This solution relies on 2 important observations:

The order of operation does not matter, e.g flip $[1,5] \rightarrow [3,10]$ is equivalent to $[3,10] \rightarrow [1,5]$
- So, when we found a $0$ at $i$ , we should flip the range $[i,i+k-1]$ because sooner or later we will have to do it anyway
Given range $[0,i]$ that already in good state (i.e $A[0,i] = [1,1,1,1...1]$ ) we should not modify $[0,i]$
- Because if we modify an item that already is $1$ , we have to make another move to make it $0$ , at best it would be a waste of time, at worst it would ruin the good result on the right

Approach

Move from left to right, as soon as we see a $0$ , we flip
To avoid looping to update the range $[i,i+k-1]$ , we maintain a queue to track how many flip we have made that affect current element so far.

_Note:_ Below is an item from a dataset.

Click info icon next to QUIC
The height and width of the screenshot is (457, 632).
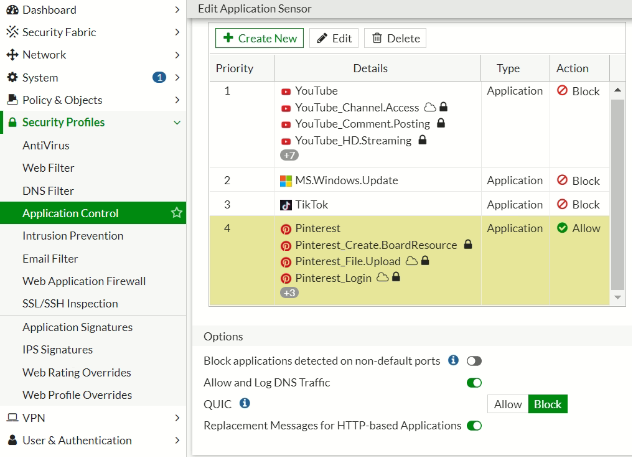pos(246,404)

If the flip count is even, the value stay the same, if odd the value has to be flipped

Complexity

Time complexity: $O(n)$ to travel through array once
Space complexity: $O(n)$ to maintain a queue

Code

class Solution {
public:
    int minKBitFlips(vector<int>& nums, int k) {
        int n = nums.size();
        int flipCount = 0;
        queue<int> flipHistory;
        for(int i = 0;i<n;i++) {
            bool v = nums[i];
            if(!flipHistory.empty() && flipHistory.front() < i) {
                flipHistory.pop();
            }
            if(flipHistory.size()%2) {
                v = !v;
            }
            bool shouldFlip = v == 0;
            bool canFlip = i+k-1 < n;
            if(!shouldFlip) {
                continue;
            }
            if(!canFlip) {
                return -1;
            }
            flipCount++;
            flipHistory.push(i+k-1);
        }
        return flipCount;
    }
};